1. he cast Scarlett Johansson as a bodiless sexual wonder. Bodiless is the key because Sofia Coppola made Scarlett Johansson a sex symbol in Lost in Translation, which is the script she wrote in days while she was working on Marie Antoinette; also, it is a script that depicts her marriage to Spike Jonze and his cheating on her with Cameron Diaz.

2. in the previews, he used music that Dustin O' Halloran composed for Sofia Coppola's Marie Antoinette

3. it's those sunlight, soft light flashbacks of Rooney Mara. that is a Sofia Coppola trademark. she always always always uses sunlight, soft light close ups to signify memories, and most of The Virgin Suicides is composed of these shots.

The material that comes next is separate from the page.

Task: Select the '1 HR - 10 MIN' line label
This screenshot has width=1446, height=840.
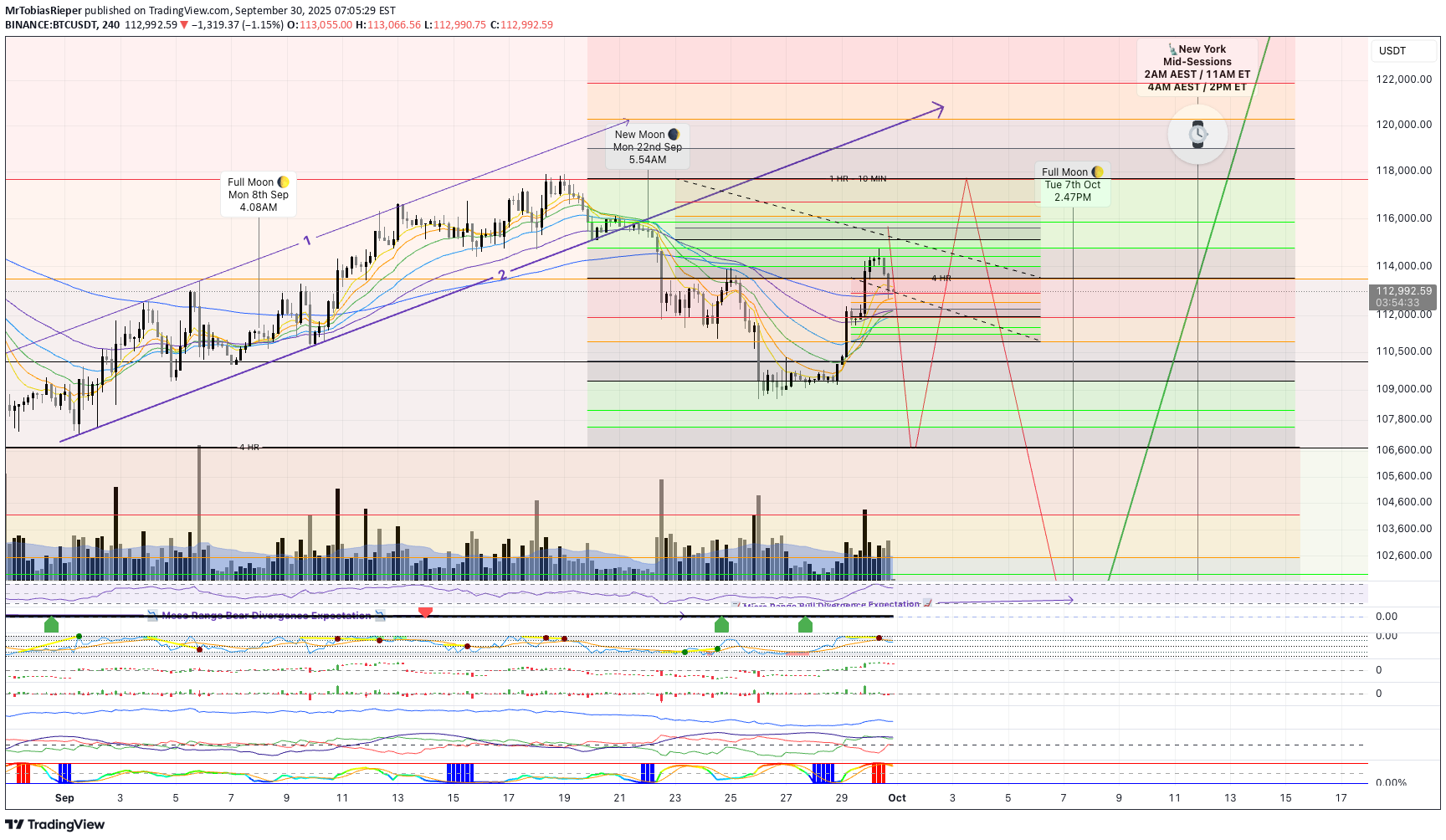Action: 858,179
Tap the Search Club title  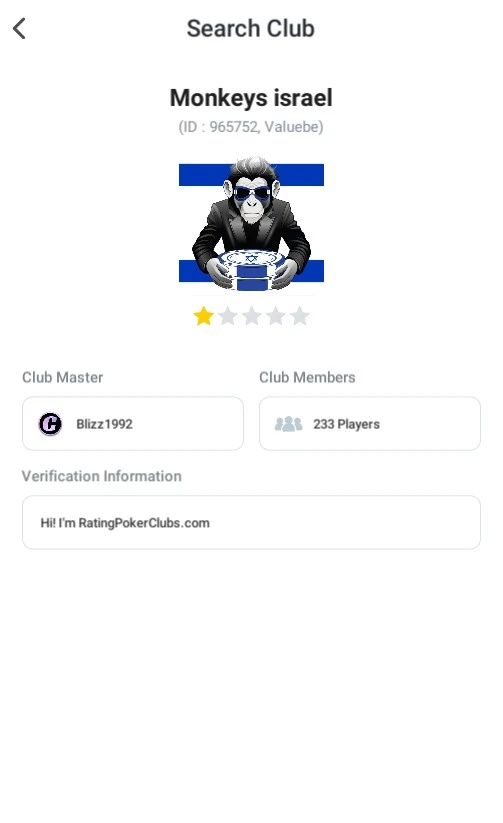[x=251, y=28]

4. the bedroom looks incredible similar to the hotel room in Lost in Translation especially the alone-in-the-early morning-looking-out-this-huge-window scenes.





but I still read the reviews about why Her is in the Oscar race and how Spike Jonze changed his name because he didn't want to be defined by the Spiegel catalogs and fortunes, and I read about his rad early skate films and Jackass and what not; I read what every review seems to be saying about him right now, and I want to like him, but

he's soulless, and I don't mean Andy Warhol soulless, where Warhol wanted to be a machine and he wanted people to enforce their own memories onto his art. I mean, Jonze is soulless in the way that there's no true bonds between anything. his portrayal of women (Diaz in Being John Malkovich and Adams in Her) are so disproportionate. it's like reading Baudelaire: the women of this world are lowly and have too many issues and only the ones that are unattainable-- the women that are written in the stars-- are the ones that are worshiped.

I left Her feeling just as empty as every other Spike Jonze film. there were parts that didn't tie together (like the role of the newborn baby that is shown at least twice, in flashbacks, in Rooney Mara'a arms) and poor editing choices (the only parts of the film that truly showed Theodore Twombly's growth was in montages), and the whole movie just tried so so hard to prove that Twombly is a "complex, soulful man" Also, again, it was no stretch to put Joaquin Phoenix as the main role and casting Scarlett Johansson as the intellectual sex symbol, bodiless or not. in all of Jonze's films, I find so much speculation and not enough doing. I find him attempting to be overly intellectual, but failing to find a truth, a pattern of feeling, in the end. Putting two old friends on a roof to look at the skyline and reflect on being human and being in the world is not a metaphor anymore. it's pretty much equal to meaning nothing, which is what I think Her measures up to.